Polaroid

Me ne accorgo soltanto oggi. E’ tanto tempo che non riesco a scrivere, a mettere insieme qualche parola, qualche frase. Per raccontare quel che succede, anzi, quello che mi succede. Scrivere, ho sempre pensato, è un po’ come sviluppare una pellicola. Si, lo so che adesso non si usa più. Ci sono le macchine fotografiche digitali, gli smartphone. Puoi fare tutte le foto che vuoi, rivederle subito, cancellarle se non ti piacciono, farne delle altre. Ma a me piace pensare al vecchio procedimento. Ti guardi attorno, metti a fuoco, scatti. E poi ancora, altri scatti, fino alla fine del rullino. Poi, in una camera oscura, con degli acidi, dei solventi chimici, le tue foto verranno sviluppate. E non assomiglieranno quasi mai a quello che hai visto, puntato attraverso l’obiettivo. Tanto che ne resterai sorpreso, tanto che dovrai spiegare a te e agli altri che cosa hai visto davvero, cosa intendevi davvero raccontare

Ecco, credo di aver scattato molte fotografie, in tutti questi mesi, ma di non averle mai sviluppate. Di aver consumato pellicole su pellicole e di averle poi riposte da qualche parte. Dimenticando di annotare il dove, il quando, il perché. Di questi scatti, di queste immagini. Che sono rimaste lì, insomma, in attesa. Di un senso o meglio, appunto, di un perché. E solo quando finalmente ho trovato il tempo, o meglio, la voglia, mi sono accorto che tutto quello che ho ripreso, fotografato, conservato, non racconta nulla di nuovo. Ma una storia che avevo già dentro, che voglio ancora narrare, non è la prima volta, con altre immagini. Perché non ho ripreso il mondo, ma il mio mondo .Che solo poche  volte riesco comprendere, ma che, il più delle volte, è solo confusione.

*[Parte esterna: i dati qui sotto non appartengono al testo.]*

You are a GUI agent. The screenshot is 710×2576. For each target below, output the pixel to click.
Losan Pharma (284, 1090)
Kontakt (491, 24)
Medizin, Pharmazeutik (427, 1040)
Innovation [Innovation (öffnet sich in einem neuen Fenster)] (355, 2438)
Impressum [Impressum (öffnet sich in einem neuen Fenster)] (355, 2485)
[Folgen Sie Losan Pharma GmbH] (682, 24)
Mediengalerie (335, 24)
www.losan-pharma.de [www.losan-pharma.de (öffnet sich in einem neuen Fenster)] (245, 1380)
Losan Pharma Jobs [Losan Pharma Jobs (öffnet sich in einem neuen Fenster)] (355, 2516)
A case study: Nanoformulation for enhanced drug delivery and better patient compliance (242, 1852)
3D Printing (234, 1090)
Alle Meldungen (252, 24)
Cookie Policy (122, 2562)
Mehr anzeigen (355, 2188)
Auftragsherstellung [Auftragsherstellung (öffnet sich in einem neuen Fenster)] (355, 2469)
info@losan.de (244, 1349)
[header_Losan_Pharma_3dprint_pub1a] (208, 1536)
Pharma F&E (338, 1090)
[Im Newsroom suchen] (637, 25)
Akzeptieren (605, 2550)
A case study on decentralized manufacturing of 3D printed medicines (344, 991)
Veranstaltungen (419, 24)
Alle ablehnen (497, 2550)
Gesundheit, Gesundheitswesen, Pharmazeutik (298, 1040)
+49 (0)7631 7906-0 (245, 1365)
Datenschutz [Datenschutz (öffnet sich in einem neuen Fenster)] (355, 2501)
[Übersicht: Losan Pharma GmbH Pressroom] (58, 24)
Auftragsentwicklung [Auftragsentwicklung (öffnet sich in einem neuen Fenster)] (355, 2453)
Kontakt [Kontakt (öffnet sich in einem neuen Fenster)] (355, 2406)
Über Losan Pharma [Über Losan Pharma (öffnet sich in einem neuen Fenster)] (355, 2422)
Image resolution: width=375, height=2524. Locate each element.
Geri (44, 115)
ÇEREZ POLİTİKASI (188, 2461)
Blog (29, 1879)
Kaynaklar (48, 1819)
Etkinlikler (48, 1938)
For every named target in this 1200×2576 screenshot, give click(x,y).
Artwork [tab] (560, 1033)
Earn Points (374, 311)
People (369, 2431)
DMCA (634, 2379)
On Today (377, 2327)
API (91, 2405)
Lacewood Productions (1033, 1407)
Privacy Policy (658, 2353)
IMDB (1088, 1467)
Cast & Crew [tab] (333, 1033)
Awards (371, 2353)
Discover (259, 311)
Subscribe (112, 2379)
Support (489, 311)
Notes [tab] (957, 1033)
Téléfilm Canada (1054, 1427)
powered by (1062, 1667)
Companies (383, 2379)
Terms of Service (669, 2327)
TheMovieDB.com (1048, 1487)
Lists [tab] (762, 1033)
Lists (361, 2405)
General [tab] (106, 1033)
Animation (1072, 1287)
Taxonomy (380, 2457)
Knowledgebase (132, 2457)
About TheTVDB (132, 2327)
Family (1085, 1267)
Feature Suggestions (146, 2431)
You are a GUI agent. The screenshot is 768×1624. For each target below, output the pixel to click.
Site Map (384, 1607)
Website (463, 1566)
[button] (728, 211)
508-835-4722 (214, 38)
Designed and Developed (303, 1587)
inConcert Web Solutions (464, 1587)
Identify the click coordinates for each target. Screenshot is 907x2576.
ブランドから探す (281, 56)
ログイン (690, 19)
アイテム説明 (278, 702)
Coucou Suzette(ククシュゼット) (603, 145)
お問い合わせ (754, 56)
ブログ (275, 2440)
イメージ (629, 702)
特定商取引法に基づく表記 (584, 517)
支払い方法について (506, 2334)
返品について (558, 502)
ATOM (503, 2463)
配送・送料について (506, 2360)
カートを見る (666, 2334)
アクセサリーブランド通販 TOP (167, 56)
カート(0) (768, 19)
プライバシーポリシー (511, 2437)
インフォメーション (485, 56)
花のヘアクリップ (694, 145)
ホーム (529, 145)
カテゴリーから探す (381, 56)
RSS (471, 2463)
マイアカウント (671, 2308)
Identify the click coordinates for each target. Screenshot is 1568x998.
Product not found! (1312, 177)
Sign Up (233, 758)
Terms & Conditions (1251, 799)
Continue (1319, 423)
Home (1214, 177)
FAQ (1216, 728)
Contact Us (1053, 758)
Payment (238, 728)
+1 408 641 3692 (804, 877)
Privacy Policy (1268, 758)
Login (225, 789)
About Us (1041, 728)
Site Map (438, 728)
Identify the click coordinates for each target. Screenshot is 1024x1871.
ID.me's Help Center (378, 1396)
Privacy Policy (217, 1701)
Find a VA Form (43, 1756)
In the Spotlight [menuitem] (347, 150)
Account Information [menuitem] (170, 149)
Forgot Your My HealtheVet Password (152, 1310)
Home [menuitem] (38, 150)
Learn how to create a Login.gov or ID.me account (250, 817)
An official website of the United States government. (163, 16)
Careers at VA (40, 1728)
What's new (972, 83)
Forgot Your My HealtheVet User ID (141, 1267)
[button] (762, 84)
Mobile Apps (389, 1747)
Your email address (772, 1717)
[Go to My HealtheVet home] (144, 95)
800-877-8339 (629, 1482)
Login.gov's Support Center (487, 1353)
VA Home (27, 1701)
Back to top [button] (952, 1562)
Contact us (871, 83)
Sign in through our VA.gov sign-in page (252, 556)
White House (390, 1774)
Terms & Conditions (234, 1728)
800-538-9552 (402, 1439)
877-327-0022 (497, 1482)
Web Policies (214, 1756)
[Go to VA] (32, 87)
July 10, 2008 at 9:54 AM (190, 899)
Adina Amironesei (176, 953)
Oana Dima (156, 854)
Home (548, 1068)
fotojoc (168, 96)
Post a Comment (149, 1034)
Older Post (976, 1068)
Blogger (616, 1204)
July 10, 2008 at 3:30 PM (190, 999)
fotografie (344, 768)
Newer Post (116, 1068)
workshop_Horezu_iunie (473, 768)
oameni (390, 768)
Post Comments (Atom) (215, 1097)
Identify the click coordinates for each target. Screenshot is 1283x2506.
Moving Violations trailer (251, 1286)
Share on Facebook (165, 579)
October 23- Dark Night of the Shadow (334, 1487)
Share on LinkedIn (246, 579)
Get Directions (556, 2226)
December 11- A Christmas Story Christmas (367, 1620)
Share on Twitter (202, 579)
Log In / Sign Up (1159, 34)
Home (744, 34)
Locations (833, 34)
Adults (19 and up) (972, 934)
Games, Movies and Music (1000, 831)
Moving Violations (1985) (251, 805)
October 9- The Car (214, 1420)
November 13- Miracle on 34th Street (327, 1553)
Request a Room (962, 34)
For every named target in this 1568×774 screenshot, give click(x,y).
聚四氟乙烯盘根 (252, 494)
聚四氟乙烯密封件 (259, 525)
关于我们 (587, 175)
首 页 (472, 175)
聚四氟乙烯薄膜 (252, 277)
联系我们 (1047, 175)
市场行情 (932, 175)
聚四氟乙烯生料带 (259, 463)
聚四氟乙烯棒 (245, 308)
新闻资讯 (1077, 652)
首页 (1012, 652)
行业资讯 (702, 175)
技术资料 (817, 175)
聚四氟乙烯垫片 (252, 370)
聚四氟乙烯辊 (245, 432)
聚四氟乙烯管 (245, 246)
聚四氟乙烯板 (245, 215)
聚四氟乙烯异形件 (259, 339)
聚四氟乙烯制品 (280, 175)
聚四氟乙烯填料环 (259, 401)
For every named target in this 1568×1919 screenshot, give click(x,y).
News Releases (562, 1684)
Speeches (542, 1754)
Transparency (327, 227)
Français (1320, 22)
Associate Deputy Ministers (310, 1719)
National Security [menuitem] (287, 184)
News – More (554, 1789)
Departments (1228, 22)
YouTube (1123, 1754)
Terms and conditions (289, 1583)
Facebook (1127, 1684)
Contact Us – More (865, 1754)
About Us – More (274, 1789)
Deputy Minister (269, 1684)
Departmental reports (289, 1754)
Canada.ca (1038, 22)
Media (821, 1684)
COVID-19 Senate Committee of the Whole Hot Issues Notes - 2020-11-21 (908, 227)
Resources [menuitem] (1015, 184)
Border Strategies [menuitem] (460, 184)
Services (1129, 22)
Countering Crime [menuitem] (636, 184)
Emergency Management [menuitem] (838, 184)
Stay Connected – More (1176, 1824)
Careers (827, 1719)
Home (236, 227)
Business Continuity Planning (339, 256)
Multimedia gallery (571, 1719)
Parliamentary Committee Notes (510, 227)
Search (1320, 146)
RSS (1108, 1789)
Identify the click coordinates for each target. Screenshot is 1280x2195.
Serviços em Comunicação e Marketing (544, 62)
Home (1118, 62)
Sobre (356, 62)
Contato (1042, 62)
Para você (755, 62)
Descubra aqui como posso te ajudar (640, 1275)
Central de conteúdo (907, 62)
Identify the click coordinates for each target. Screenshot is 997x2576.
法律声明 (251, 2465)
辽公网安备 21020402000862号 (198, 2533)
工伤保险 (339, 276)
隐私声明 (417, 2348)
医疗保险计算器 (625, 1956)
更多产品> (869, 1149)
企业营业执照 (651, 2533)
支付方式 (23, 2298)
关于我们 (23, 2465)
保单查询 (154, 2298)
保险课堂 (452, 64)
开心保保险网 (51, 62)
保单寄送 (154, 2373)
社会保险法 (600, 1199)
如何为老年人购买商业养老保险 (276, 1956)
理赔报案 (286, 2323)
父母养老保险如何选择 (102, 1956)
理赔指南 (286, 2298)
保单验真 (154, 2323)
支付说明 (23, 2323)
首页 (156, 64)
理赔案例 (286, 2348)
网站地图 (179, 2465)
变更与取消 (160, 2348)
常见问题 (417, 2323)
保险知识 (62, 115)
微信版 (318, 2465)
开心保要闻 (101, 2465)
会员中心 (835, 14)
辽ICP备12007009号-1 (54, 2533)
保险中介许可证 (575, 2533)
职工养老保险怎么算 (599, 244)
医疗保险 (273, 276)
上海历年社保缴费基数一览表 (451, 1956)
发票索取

E in mezzo a tutta questa confusione, sai, io penso ancora a te. A te che adesso insegni la felicità. Lontano, a est. A te, che forse dirai che tutto questo è infantile. Un po’ come sperare in una vita diversa, da vincere con un biglietto della lotteria. O come le riunioni di classe. Anno, scuola, non fa differenza. Tanto partecipano sempre quelli che ricordi come i più molesti. O forse, moleste, sono proprio queste righe. Come quelle foto che ci scattano di nascosto. Quando non ci avvisano, prima, di sorridere o di fare la faccia intelligente.